## START PROVIDED PASSAGE

CanWest's Sun trial hears it's all true about Robbins
2005-07-27 20:21 ET - Street Wire
by Stockwatch Business Reporter
The Vancovuer Sun's lawyer spent the morning of the 26th day of the Tony Robbins libel trial explaining that the evidence presented at trial shows that Mr. Robbins really is a hypocrite and an adulterer. The Sun's June 7, 2001, article is essentially true, Rob Anderson argued, and if read as a whole, does not defame the self-help guru.
Mr. Robbins is suing The Sun and other media defendants over a series of media stories published in June, 2001. Mr. Robbins claims the stories imply he is an adulterous wife-stealing hypocrite who does not follow his own advice. The media defendants claim their stories do not defame Mr. Robbins, and that except for the adultery imputation, which they state the words do not support, their stories are true.
Media defendants' closing continues
Mr. Anderson continued on his second day of closing arguments by reviewing the June 7, 2001, Vancouver Sun article by Jeff Lee, on the breakdown of the Lynch marriage, offering evidence on each paragraph that he says proves the truth behind the article. The lawyer kept stressing that the various paragraphs of the story were not defamatory, and that if read as a whole, a normal reader gets the impression of a balanced and non-defamatory article.
The article stated that Sage Robbins, formerly known as Bonnie Lynch, "ran off" with Mr. Robbins. The media defendants claim this language is dramatic but not defamatory. As for the sections of the Lee article that said Mr. Robbins was divorcing his wife of the time, and considering his new relationship "a midlife celebration," the worst meaning of the words is that it is ironic that a counsellor and self-help person would find himself in such a situation.

## END PROVIDED PASSAGE
## START DATASET EXTRACT

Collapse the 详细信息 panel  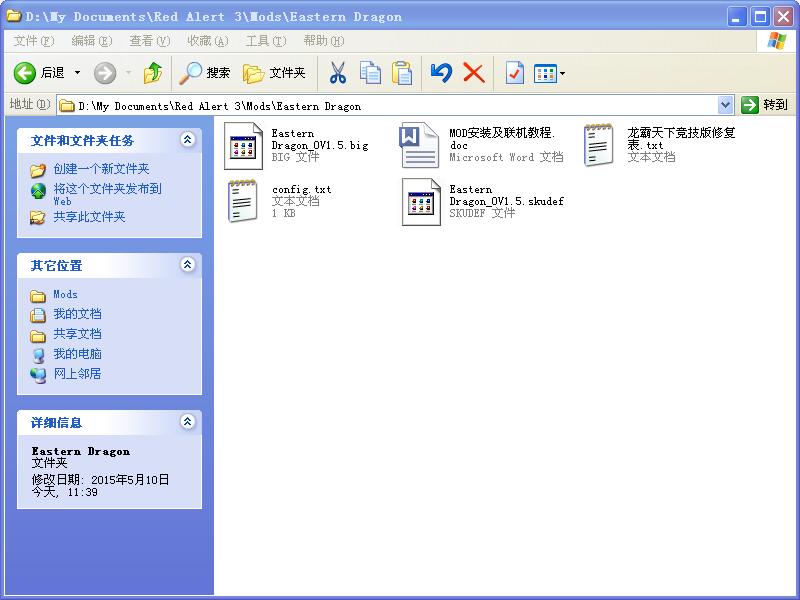point(188,421)
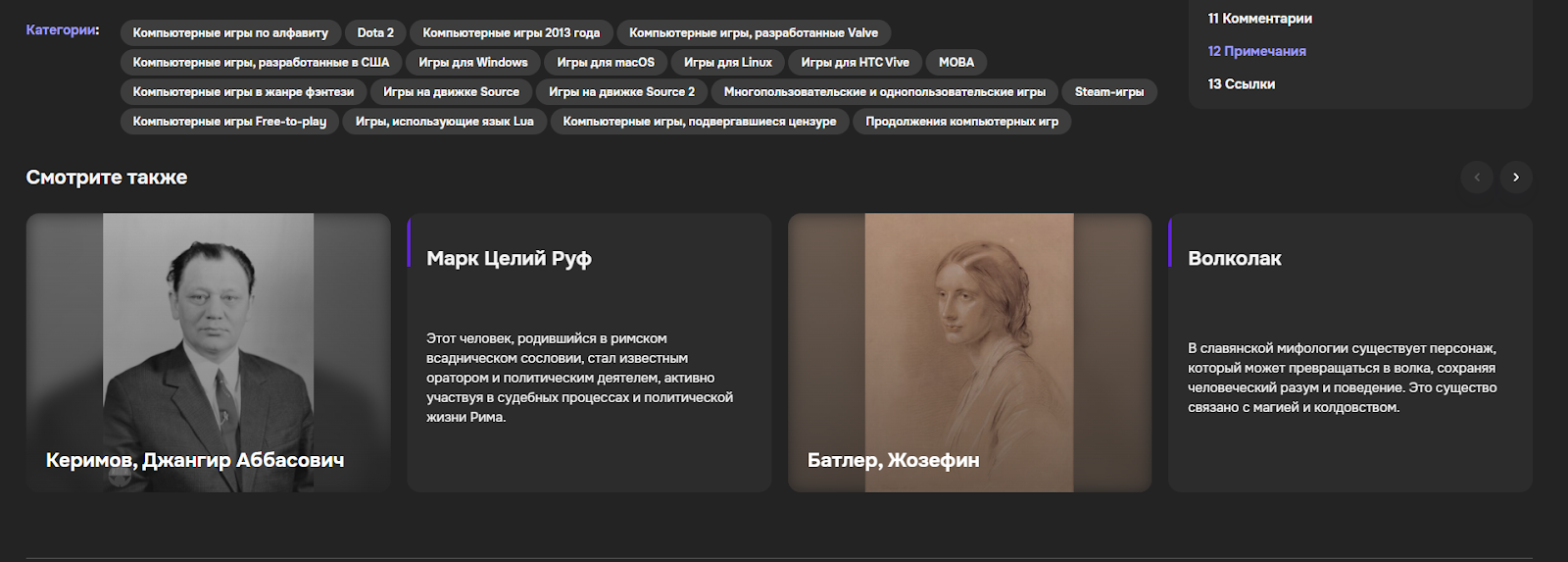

## END DATASET EXTRACT

WHAT TO WORK ON:
[1] Reproduce everything in the Robbins libel trial article from "The article stated" down to "such a situation.".
[2] Pick up the report on the Tony Robbins libel trial after its last sentence and write the next part.

TASK RESULTS:
[1]
The article stated that Sage Robbins, formerly known as Bonnie Lynch, "ran off" with Mr. Robbins. The media defendants claim this language is dramatic but not defamatory. As for the sections of the Lee article that said Mr. Robbins was divorcing his wife of the time, and considering his new relationship "a midlife celebration," the worst meaning of the words is that it is ironic that a counsellor and self-help person would find himself in such a situation.

[2]
In the middle of the story lies a paragraph which states that Mrs. Robbins's infatuation with Mr. Robbins lead to a breakdown of the Lynch marriage. "It is hard to imagine how the fact that a woman in infatuated with you and wants to leave her marriage to be with you is defamatory," Mr. Anderson said.
The article is balanced, Mr. Anderson repeated many times throughout the morning. For every instance where a line might reflect badly on Mr. Robbins, there is also information from the "other side" of the story. The story of Mr. Lynch is contradicted, and his character cast into question, by Sharon Humphrey, Mrs. Robbins's mother, and Stephen Jaffe, Mr. Robbins's spokesman.
"Significantly ... it is Mr. Lynch and not Mr. Robbins who is responsible for Bonnie leaving her marriage. Although none of the individuals quoted in the article say so, it is apparent to any 21st century reader that neither Mr. Lynch not Mr. Robbins made the critical decision. Bonnie Lynch is a responsible adult woman, and she made the decision," Mr. Anderson said. "The article does not say bad things about Mr. Robbins. The article said that he counsels celebrities, is a multimillionaire and Bonnie became infatuated with him."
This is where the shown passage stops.